§ Data provided
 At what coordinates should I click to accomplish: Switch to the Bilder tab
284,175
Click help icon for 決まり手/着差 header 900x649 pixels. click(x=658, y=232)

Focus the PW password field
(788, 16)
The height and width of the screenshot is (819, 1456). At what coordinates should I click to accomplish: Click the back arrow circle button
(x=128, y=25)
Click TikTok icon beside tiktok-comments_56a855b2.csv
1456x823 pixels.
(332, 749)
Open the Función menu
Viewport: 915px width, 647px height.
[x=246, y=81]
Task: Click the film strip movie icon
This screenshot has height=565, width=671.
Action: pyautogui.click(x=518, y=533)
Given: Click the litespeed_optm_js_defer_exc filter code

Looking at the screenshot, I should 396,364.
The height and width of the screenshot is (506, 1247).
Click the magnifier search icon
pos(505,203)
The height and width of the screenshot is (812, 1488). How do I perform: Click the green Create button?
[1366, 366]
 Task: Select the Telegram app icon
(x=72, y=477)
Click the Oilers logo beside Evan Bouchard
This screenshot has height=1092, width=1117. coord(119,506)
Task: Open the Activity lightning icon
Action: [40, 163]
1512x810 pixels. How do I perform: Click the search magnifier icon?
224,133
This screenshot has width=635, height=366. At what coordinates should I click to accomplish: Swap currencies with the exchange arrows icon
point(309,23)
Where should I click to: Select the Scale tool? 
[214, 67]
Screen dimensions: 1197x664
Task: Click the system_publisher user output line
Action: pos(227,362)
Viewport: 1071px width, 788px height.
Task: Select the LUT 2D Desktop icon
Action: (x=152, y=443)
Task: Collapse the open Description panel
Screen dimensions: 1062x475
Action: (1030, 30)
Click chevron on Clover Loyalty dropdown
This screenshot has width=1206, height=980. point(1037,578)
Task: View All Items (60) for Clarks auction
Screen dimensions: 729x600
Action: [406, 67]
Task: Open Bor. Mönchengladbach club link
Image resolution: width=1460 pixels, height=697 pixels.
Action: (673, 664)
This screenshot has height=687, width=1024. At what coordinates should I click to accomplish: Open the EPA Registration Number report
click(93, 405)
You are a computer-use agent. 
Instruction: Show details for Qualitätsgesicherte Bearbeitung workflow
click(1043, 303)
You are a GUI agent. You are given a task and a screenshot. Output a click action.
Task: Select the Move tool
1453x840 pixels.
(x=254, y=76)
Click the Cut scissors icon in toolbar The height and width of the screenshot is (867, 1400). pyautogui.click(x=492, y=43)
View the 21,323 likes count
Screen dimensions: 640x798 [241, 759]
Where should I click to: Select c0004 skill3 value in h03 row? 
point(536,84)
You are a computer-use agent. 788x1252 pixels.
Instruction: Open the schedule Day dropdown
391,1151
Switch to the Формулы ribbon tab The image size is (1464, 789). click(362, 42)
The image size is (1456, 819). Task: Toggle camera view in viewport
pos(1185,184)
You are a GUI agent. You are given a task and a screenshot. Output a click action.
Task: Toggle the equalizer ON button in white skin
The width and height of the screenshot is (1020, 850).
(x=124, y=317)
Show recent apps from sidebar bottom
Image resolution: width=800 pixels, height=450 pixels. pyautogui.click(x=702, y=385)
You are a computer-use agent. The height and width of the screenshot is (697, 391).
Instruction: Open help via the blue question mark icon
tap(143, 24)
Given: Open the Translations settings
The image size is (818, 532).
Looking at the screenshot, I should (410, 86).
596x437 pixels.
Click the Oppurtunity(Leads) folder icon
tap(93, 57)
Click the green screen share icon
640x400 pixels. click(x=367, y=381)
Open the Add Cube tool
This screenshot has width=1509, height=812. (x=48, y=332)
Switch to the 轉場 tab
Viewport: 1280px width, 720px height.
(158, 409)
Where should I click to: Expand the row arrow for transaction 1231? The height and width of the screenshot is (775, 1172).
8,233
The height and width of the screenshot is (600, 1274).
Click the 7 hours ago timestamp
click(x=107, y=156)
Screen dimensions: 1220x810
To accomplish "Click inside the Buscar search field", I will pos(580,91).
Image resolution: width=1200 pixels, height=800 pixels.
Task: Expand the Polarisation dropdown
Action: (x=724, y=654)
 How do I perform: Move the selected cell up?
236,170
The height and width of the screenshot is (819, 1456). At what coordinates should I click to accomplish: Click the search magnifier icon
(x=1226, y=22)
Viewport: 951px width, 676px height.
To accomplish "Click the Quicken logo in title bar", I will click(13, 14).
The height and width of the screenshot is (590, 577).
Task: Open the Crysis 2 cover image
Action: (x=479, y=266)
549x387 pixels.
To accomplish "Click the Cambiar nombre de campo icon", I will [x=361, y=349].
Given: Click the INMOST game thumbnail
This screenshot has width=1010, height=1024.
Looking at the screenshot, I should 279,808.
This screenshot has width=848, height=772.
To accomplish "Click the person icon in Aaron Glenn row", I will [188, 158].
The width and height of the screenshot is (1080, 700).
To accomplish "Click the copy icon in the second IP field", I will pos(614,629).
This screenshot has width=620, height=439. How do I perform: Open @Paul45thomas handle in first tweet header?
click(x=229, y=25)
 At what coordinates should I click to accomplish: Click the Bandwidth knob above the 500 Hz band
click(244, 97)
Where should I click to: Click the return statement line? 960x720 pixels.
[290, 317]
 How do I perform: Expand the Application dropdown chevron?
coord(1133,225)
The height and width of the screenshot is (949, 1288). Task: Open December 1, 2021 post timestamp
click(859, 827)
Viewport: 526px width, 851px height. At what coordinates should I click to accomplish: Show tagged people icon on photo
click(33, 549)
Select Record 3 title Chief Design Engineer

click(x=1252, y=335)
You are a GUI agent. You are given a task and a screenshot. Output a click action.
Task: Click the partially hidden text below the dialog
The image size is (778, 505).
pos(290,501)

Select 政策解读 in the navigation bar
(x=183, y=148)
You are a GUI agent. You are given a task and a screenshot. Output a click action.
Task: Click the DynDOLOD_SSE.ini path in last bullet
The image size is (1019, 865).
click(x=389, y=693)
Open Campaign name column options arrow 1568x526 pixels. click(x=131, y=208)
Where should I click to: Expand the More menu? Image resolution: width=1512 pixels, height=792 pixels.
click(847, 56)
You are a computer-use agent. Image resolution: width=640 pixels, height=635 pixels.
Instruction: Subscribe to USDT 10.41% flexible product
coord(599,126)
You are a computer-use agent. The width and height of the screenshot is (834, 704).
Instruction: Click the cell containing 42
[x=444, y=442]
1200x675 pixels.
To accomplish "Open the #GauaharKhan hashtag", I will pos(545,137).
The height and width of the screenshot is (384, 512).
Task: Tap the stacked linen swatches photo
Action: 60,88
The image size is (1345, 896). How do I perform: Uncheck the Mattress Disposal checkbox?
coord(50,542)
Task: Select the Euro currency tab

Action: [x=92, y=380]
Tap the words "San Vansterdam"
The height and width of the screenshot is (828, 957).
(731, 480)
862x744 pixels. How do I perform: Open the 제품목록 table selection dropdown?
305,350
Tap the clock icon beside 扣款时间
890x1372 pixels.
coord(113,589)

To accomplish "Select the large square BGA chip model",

§ Work required
Whenever a line of the material above contains the string "computer", copy that line out.

§ Result
You are a computer-use agent. 
You are a computer-use agent. 788x1252 pixels.
You are a computer-use agent. The height and width of the screenshot is (697, 391).
You are a computer-use agent. Image resolution: width=640 pixels, height=635 pixels.
You are a computer-use agent. The width and height of the screenshot is (834, 704).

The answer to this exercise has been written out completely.